The wine and wheat-growing counties are described as equally productive, and the only drawbacks to the peace and pleasantness

of the picture are to be found in the author's account of the mines and the great cattle-farms ; in the former life seems to be too hard, in the latter morals are certainly too easy. Mr. Nordhoff has investigated every branch of every industry in the country with patient care, and his résumé is of the deepest interest, sup- plying a practical side to his eloquent descriptions of the sublimity and beauty of nature in California. We do not think anything more than he tells us can remain to be told about the Golden State ; and he has invested all the sides of his subject with equal interest and liveliness. His sketches of character and his anecdotes are very amusing, especially those which relate to the old Californians and the famous days of the gold-fever. Among the most remarkable chapters is one which describes the successful German colony of Anaheim, a fruit-growing country, a long account of which, eminently calculated to encourage other colonists, concludes with these words :—" Perseverance is the only requirement for success, but perseverance, patient work at one thing, is needed. Oppor- tunities are still so abundant in California, that excitable men fly off from one pursuit to another in hopes of a speedy fortune, and for the most part fail, because they do nothing thoroughly. I have yet to see here the first farmer who sat down on a piece of land five years, and gave it patient and thorough tillage, who was not an independent man at the end." The touch of romance which always attends "Tom Tiddler's ground," in whatever quarter of the world it may lie, is not absent from Mr. Nordhoff's stories of Californian life. Here is one which he judiciously saves

up for the last page of his book :—

"While we were in San Diego, a party was preparing to go out into the mountains in search of a famous vein of silver, called the 'Lost Lead,' from the fact that it was known only by a tradition, which reports that, many years ago, one Williams, who had befriended the Indians, was shown by them a deposit of silver of extraordinary rich- ness in the mountains back of San Diego, and allowed to take from it. as much as he wanted. The tradition adds that Williams wont home with his silver, and lived in the East in comfort and independence until his death."

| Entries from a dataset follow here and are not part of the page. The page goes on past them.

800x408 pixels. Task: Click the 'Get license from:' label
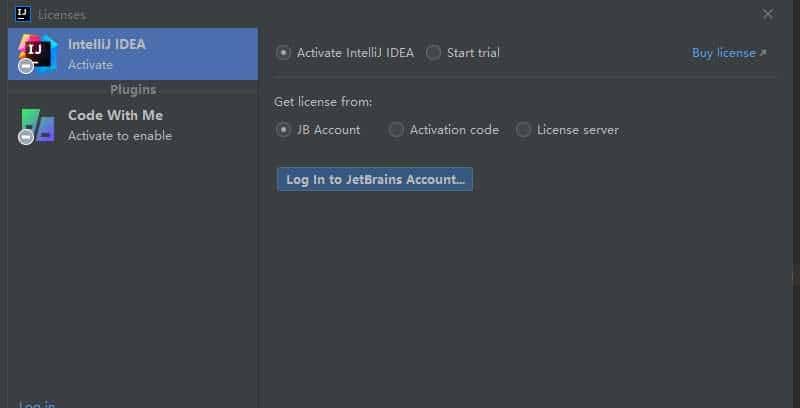323,101
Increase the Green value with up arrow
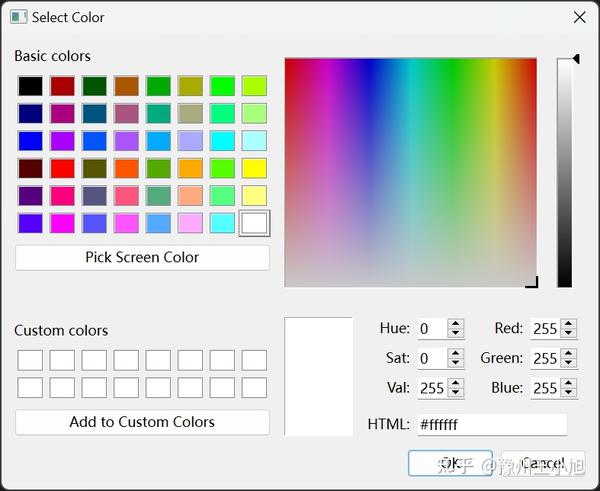600x491 pixels. 569,354
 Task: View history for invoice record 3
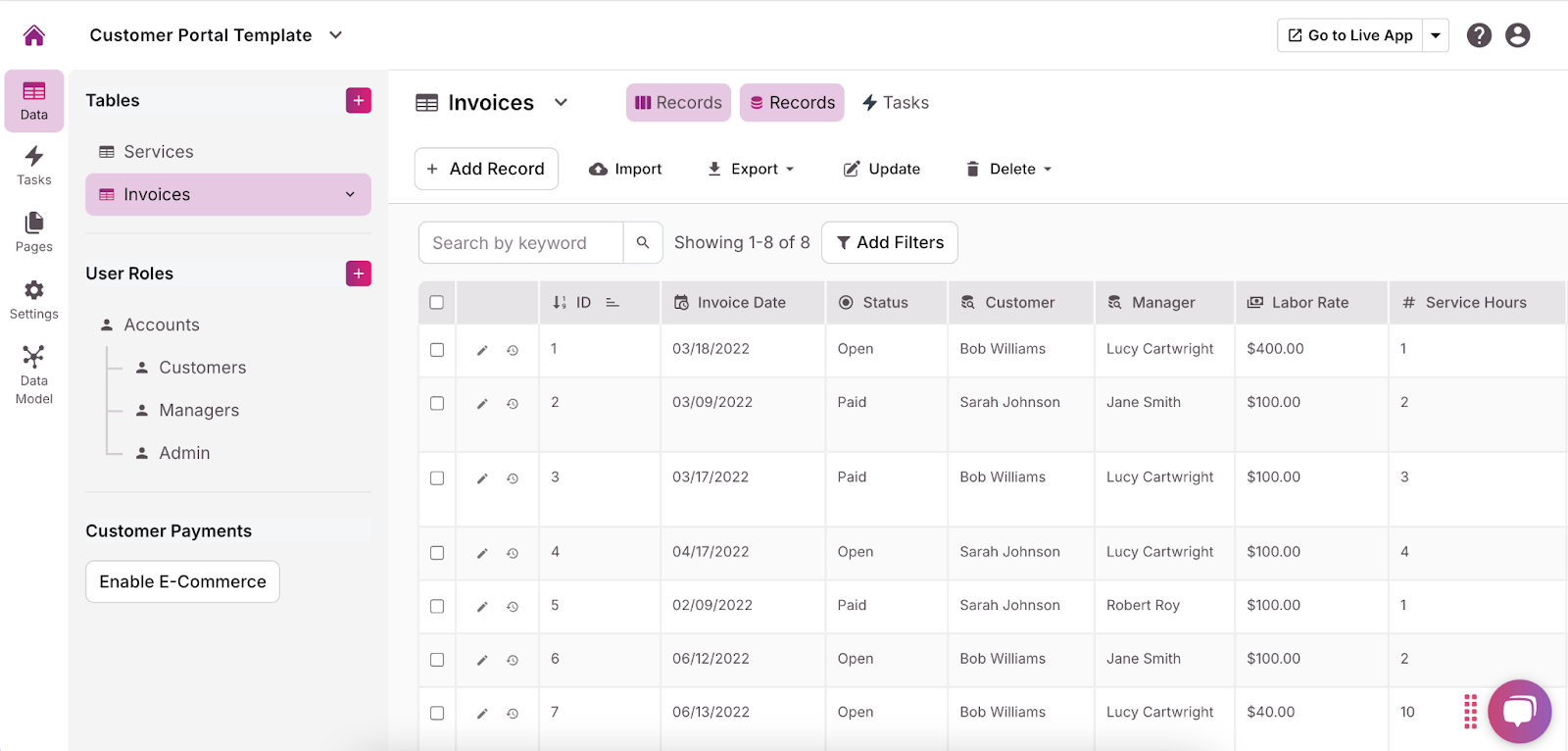point(513,478)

Williams would not tell where he got the silver, And several parties have searched through the mountains since, without success. They have found indications of silver, but no "Lost Lead." But when the young men have nothing better to do, the more adventurous of them get up a new expedition to search for this rich mine. It may have been while a solitary adventurer was looking for this "Lost Lead" that he discovered an opal mine, from which he has for nearly a year been taking stones, some, it is said, of fine colour and considerable value. He has been followed by curious or greedy persons frequently, but without success, for he has managed to baffle all watchers, and to keep his secret,—more difficult to

keep than the mystery of the "Lost Lead."